#### GIVEN DATA ####
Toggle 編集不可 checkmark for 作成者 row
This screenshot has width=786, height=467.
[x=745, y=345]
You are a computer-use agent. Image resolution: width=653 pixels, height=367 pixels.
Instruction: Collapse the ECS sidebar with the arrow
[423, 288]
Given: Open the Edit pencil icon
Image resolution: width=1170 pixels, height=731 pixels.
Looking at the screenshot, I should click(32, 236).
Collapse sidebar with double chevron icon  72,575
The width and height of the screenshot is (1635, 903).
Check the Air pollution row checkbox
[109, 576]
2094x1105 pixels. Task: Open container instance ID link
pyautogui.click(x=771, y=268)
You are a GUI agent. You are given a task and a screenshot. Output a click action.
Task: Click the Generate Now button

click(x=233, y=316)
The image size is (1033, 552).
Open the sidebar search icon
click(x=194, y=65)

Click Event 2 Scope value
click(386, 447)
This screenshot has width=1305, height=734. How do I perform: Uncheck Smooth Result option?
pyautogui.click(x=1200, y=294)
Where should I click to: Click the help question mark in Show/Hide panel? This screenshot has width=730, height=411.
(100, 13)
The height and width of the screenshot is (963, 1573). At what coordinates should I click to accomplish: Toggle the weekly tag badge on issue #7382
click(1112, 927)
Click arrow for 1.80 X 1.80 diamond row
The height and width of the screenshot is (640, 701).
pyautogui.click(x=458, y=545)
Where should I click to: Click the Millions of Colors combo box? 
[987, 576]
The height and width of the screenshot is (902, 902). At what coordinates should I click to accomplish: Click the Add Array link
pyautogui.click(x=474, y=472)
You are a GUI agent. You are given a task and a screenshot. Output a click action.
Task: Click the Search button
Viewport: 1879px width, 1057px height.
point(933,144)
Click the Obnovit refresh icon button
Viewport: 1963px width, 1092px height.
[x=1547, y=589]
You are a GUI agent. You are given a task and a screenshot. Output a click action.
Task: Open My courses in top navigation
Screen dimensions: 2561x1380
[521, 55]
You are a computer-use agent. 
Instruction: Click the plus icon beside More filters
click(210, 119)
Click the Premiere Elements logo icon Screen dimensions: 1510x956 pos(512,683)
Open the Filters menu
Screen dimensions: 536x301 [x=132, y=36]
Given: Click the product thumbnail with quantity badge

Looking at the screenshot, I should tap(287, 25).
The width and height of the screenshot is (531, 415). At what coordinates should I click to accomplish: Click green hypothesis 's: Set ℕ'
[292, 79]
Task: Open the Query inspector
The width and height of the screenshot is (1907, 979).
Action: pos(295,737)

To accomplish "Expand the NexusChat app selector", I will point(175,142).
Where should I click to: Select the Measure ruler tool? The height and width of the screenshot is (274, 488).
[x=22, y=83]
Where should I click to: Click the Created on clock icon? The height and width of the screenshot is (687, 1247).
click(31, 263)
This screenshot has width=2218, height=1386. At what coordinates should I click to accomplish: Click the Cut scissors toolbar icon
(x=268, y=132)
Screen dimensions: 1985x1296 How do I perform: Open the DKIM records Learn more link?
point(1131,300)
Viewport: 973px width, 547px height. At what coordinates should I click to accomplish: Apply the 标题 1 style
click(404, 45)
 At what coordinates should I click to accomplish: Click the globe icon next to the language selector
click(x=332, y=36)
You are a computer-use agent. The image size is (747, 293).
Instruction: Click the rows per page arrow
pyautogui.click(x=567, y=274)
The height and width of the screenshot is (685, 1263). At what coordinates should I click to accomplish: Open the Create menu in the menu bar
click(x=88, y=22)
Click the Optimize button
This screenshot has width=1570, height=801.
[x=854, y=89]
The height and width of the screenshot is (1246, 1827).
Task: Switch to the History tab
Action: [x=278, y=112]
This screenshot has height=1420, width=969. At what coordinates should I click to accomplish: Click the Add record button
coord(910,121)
####
■ **TASK STATEMENT**
The listing above holds a line with "Viewport: 1963px width, 1092px height." and a line with "Task: Open the Query inspector". Print the stretch from the first through the second, exactly and alone.

■ **EXERCISE OUTPUT**
Viewport: 1963px width, 1092px height.
[x=1547, y=589]
You are a GUI agent. You are given a task and a screenshot. Output a click action.
Task: Open My courses in top navigation
Screen dimensions: 2561x1380
[521, 55]
You are a computer-use agent. 
Instruction: Click the plus icon beside More filters
click(210, 119)
Click the Premiere Elements logo icon Screen dimensions: 1510x956 pos(512,683)
Open the Filters menu
Screen dimensions: 536x301 [x=132, y=36]
Given: Click the product thumbnail with quantity badge

Looking at the screenshot, I should tap(287, 25).
The width and height of the screenshot is (531, 415). At what coordinates should I click to accomplish: Click green hypothesis 's: Set ℕ'
[292, 79]
Task: Open the Query inspector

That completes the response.